Monday, January 5, 2015

Exactly 31 years after St. John Paul II personally forgave him for shooting and trying to assassinate him, Mehmet Ali Agca returned to the Vatican with a bunch of white roses and laid them at the late pope's tomb. Ali Agca, who was released from an Italian prison in 2000 and extradited to Turkey where he was jailed for killing a journalist in 1979, phoned the Italian newspaper La Repubblica to announce his presence in St.
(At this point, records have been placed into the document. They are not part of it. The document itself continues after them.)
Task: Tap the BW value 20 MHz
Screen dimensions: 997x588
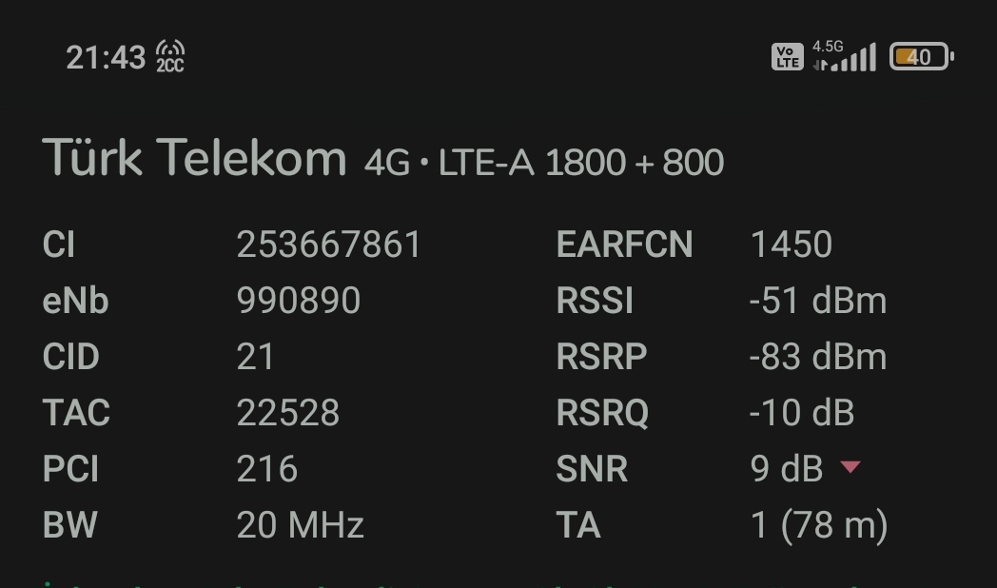Action: point(300,525)
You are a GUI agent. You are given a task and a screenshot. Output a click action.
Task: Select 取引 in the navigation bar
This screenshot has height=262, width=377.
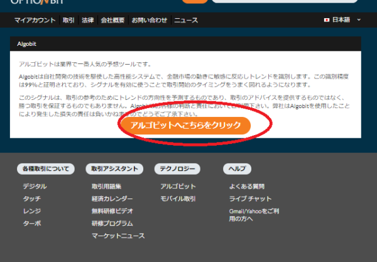point(68,21)
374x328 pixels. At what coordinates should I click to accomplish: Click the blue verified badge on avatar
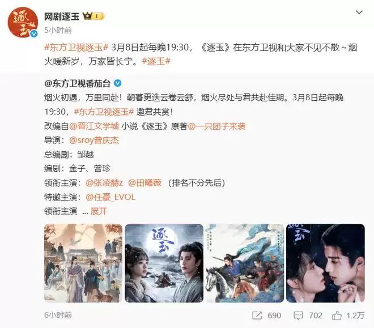tap(34, 34)
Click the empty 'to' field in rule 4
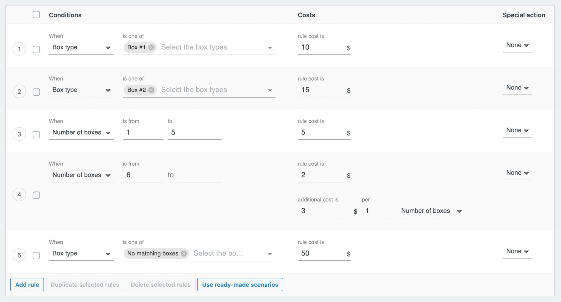 point(194,175)
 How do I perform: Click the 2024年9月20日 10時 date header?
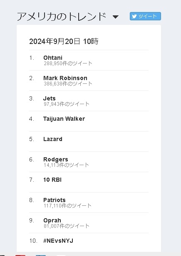click(64, 41)
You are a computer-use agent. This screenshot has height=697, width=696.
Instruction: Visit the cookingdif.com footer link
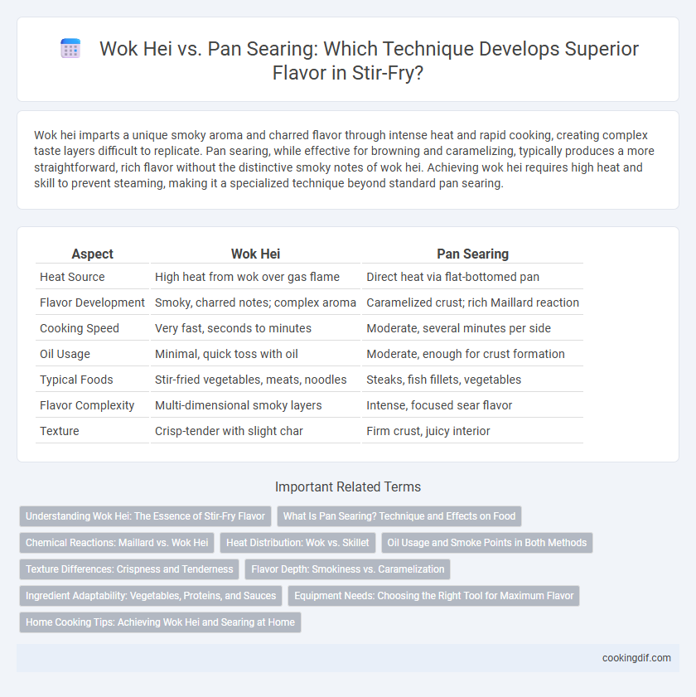tap(636, 658)
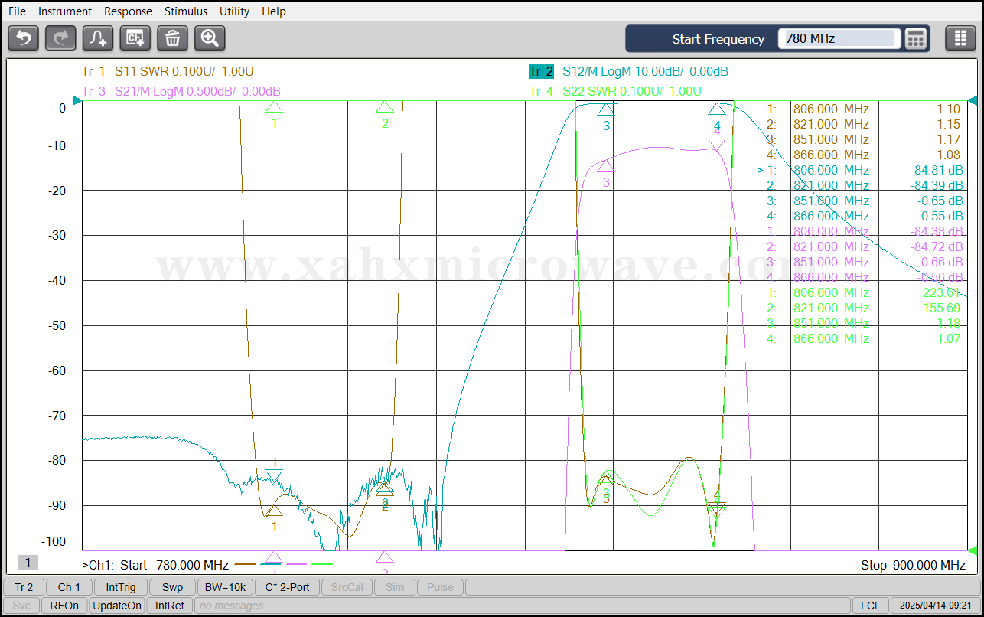984x617 pixels.
Task: Add a new trace via toolbar icon
Action: click(x=98, y=38)
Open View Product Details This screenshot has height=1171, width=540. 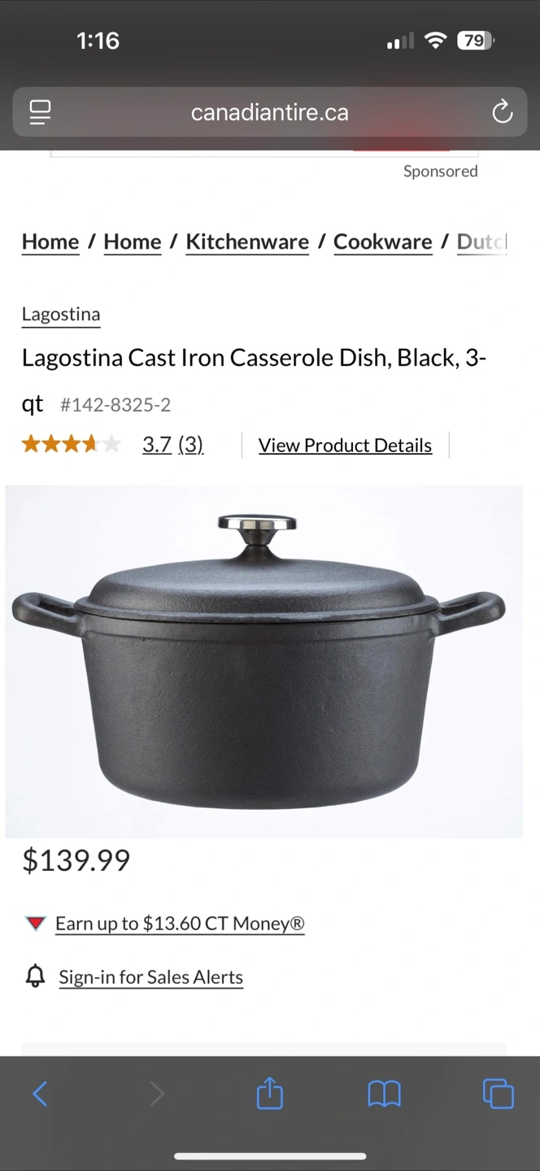tap(345, 445)
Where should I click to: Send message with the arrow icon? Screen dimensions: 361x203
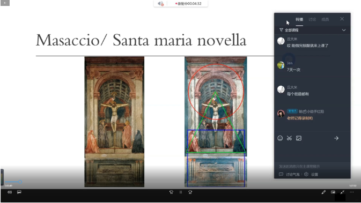pos(336,138)
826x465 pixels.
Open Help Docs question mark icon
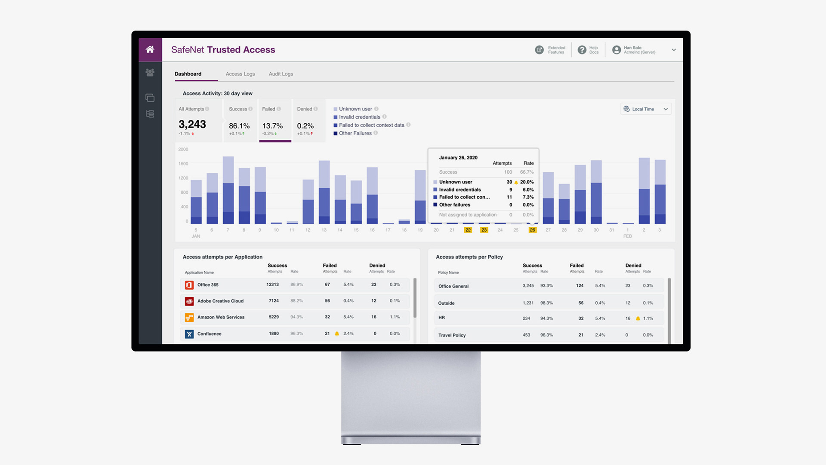(x=582, y=50)
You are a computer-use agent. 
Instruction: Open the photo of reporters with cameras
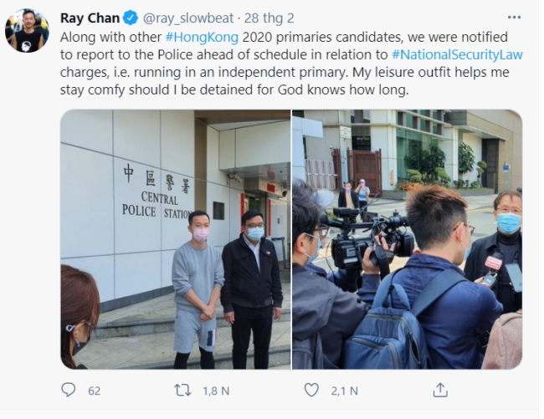407,239
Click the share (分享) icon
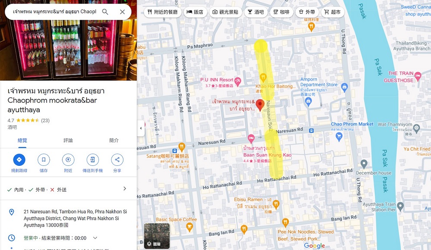This screenshot has height=250, width=431. click(117, 160)
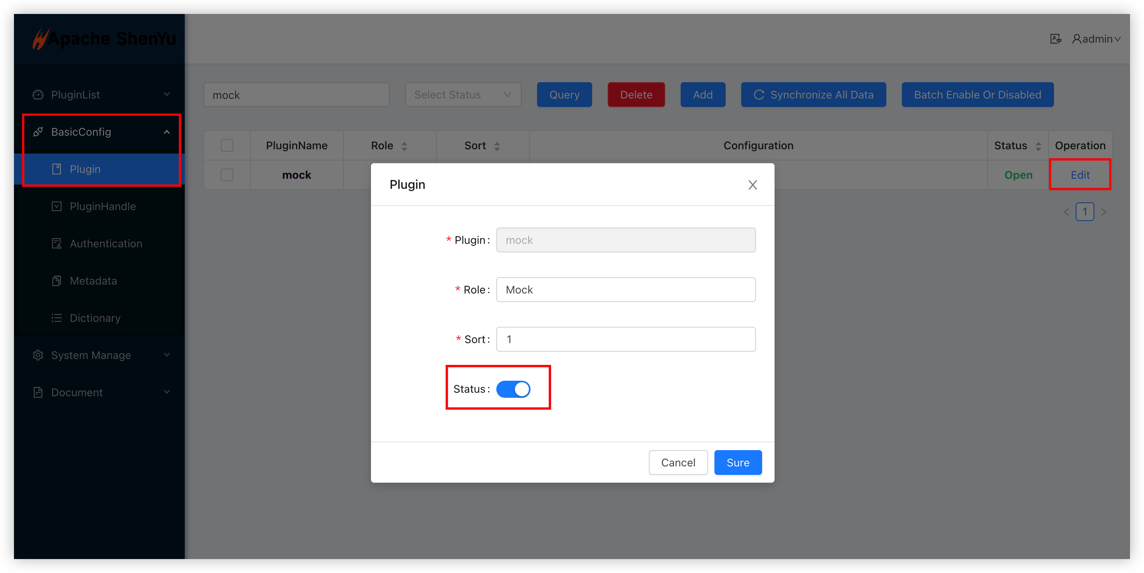Screen dimensions: 1144x573
Task: Click the Metadata clipboard icon
Action: tap(56, 281)
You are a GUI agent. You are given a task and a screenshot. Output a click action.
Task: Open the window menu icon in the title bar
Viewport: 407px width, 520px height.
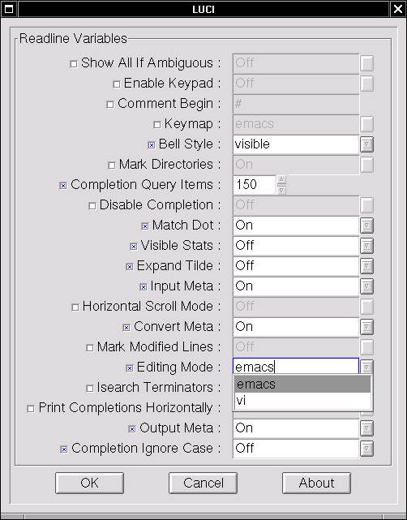point(9,9)
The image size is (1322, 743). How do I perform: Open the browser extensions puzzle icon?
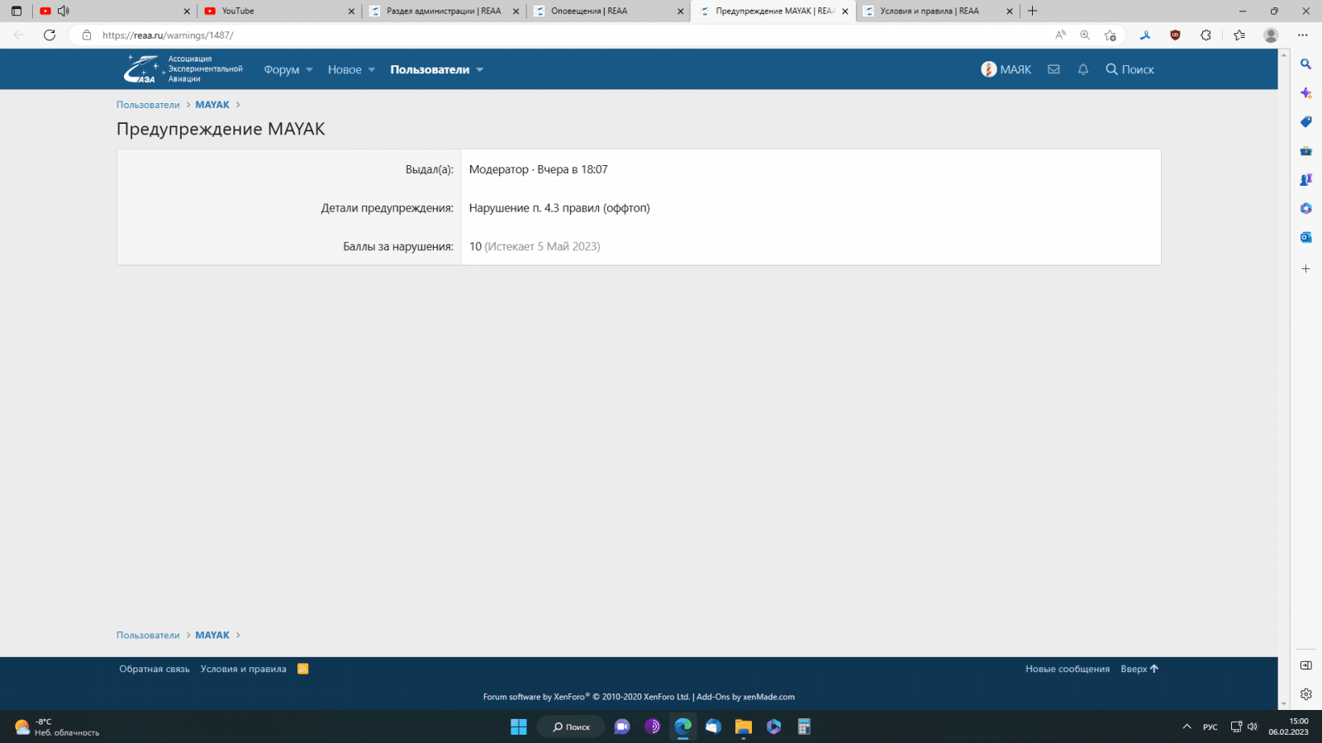click(1205, 35)
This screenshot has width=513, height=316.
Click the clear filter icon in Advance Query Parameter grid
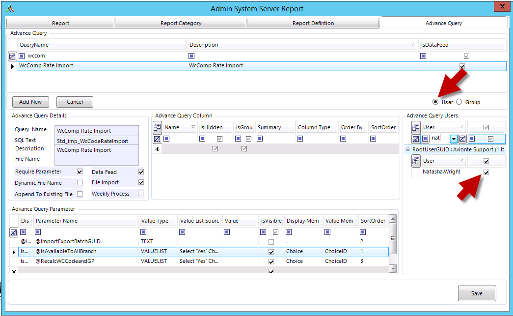[14, 232]
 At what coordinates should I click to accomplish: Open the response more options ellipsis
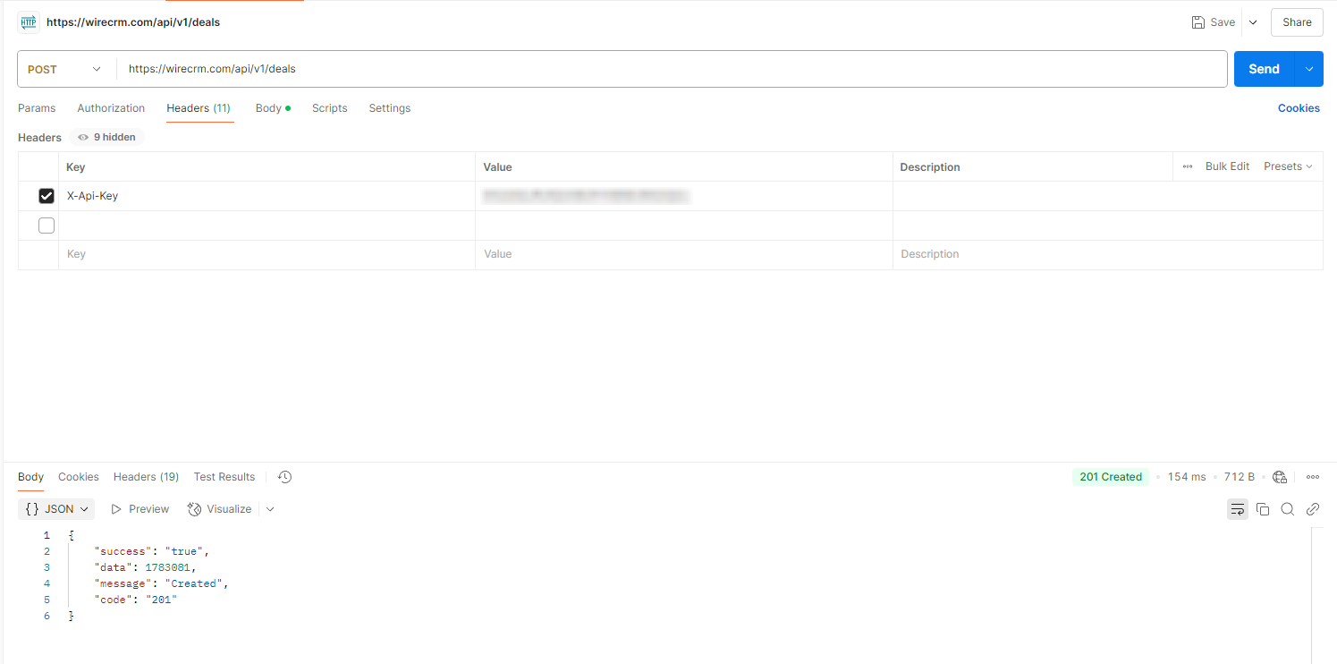pos(1313,477)
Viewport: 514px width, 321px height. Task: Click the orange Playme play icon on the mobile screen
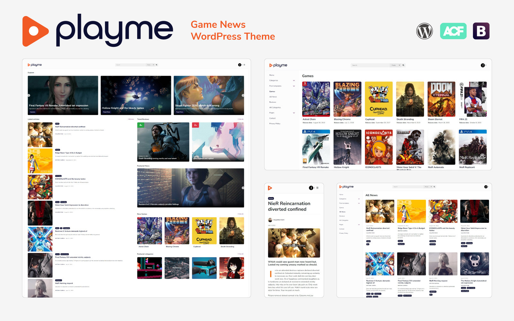coord(270,188)
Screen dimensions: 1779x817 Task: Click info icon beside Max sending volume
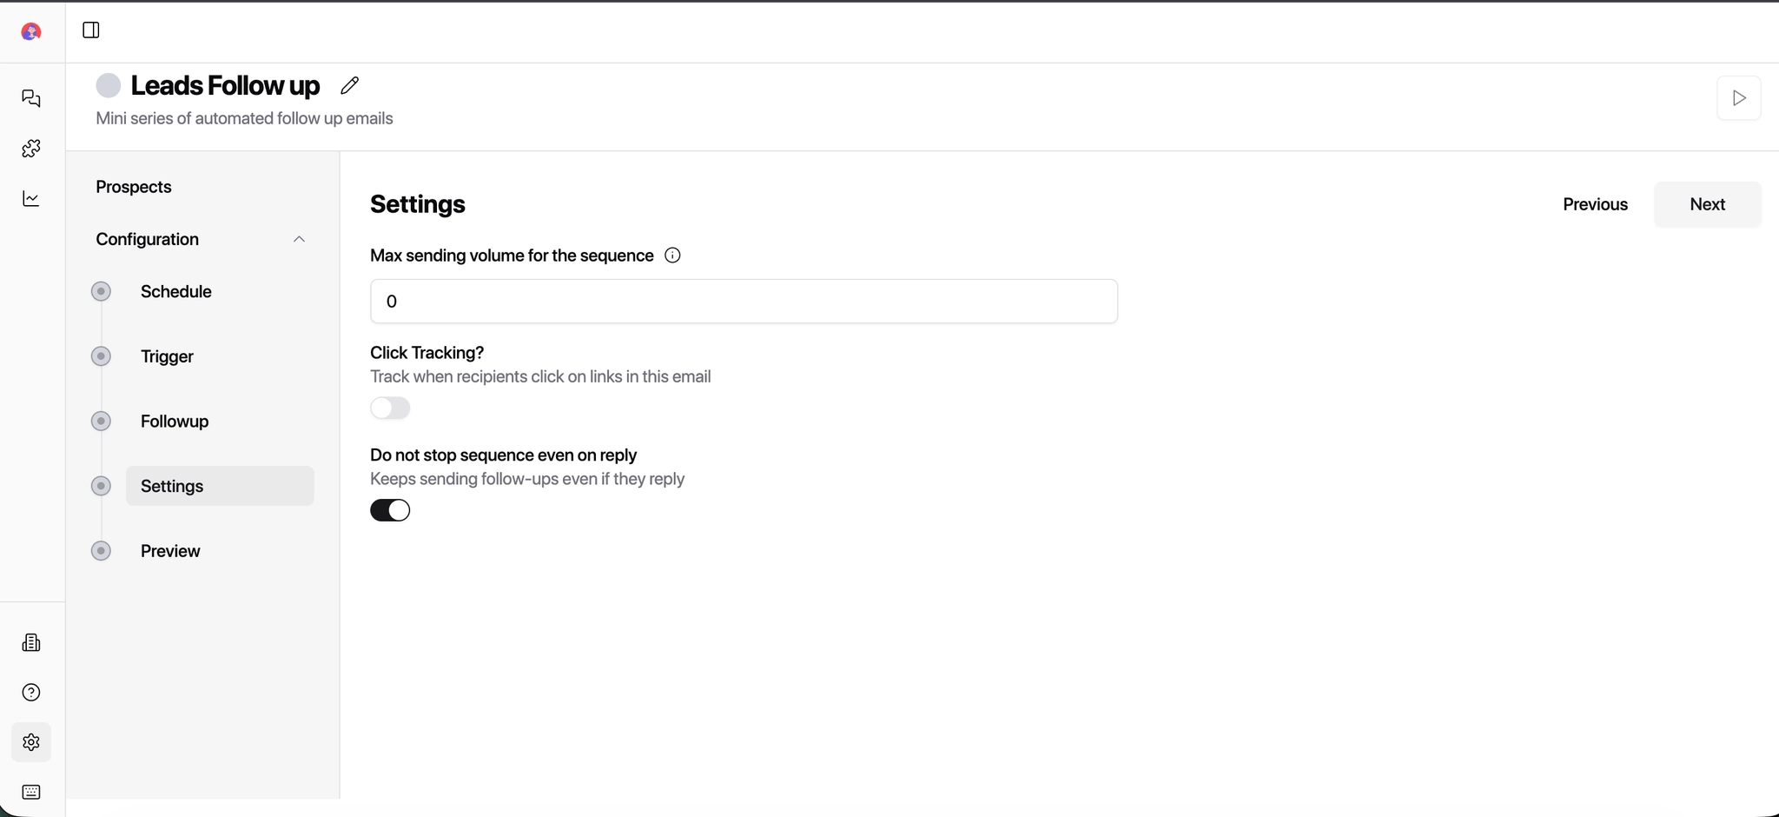tap(672, 256)
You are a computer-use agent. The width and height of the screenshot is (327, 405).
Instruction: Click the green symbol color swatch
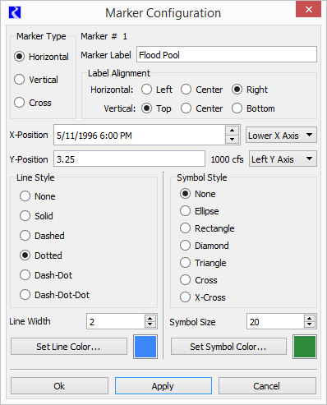(x=305, y=347)
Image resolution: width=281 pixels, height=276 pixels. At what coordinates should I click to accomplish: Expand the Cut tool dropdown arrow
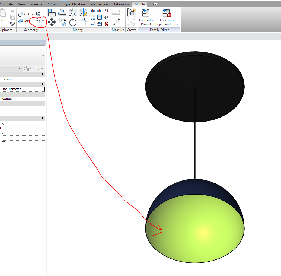(x=32, y=14)
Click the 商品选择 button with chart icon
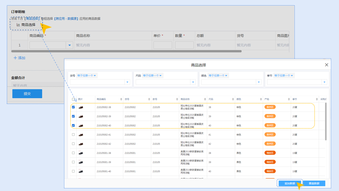This screenshot has width=339, height=191. click(26, 25)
Peter's Square Dec. 27. It was on Dec. 27, 1983, after celebrating Mass in the chapel of Rome's Rebibbia prison, that Pope John Paul personally forgave him during a 15-minute meeting in a cell. Ali Agca had been sentenced to life in prison for shooting the pope May 13, 1981, during his weekly general audience in St. Peter's Square. Jesuit Father Federico Lombardi, Vatican spokesman, did not issue a statement about Ali Agca's visit to the late pope's tomb nor about the Turk's repeated requests to meet Pope Francis. "He put his flowers on John Paul's tomb; I think that's enough," Father Lombardi told La Repubblica. The newspaper reported that Ali Agca traveled by "plane, car and foot" from Turkey to Greece, then to Austria, through northern Italy and to Rome. He apparently was not stopped at any of the borders.